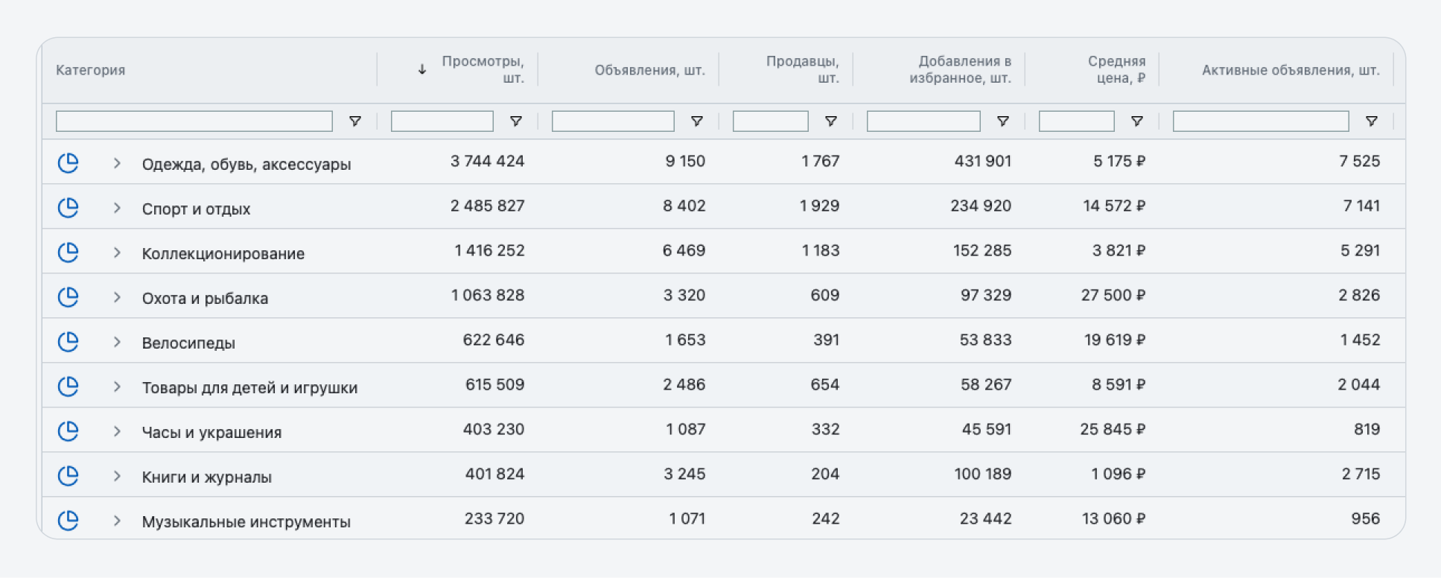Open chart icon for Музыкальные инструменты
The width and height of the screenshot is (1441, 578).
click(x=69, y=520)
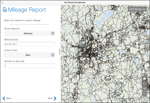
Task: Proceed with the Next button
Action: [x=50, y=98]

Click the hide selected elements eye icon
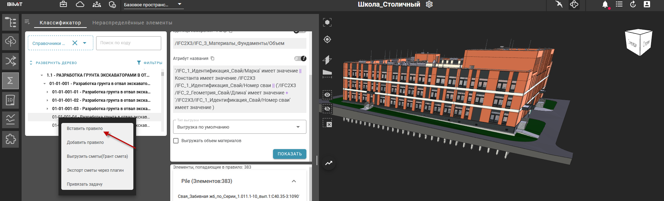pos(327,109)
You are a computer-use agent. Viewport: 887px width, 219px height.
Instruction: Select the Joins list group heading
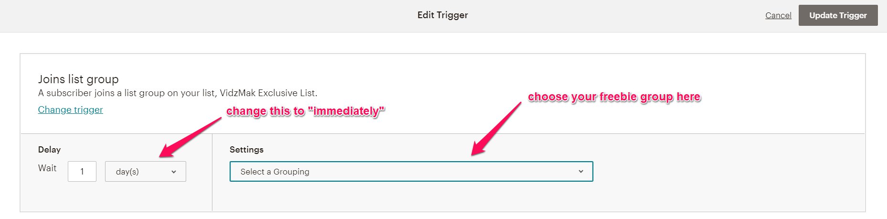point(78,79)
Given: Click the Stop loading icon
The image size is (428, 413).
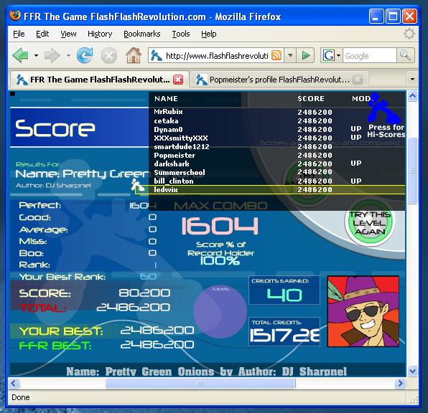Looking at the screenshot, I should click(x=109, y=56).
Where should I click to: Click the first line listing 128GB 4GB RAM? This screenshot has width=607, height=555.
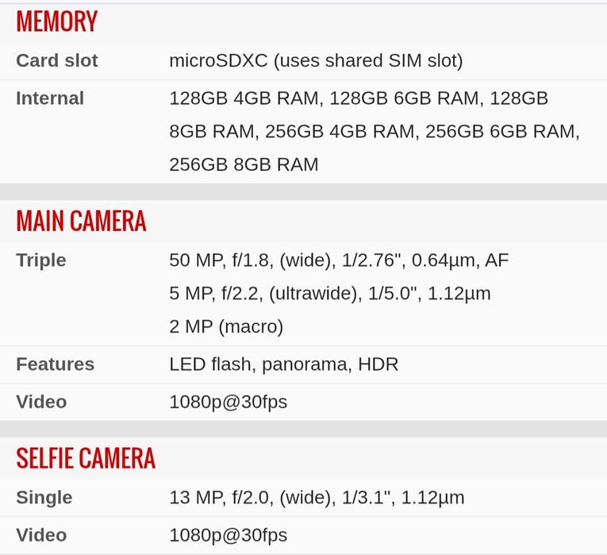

• _YOUR OBJECTIVE_: Output nothing except the lines from the one containing "Given: Click the Stop loading icon" through the final line of the entries, repeated exactly and free of pictures.

• _RESULT OF THE TASK_:
Given: Click the Stop loading icon
The image size is (428, 413).
Looking at the screenshot, I should click(x=109, y=56).
Where should I click to: Click the first line listing 128GB 4GB RAM? This screenshot has width=607, height=555.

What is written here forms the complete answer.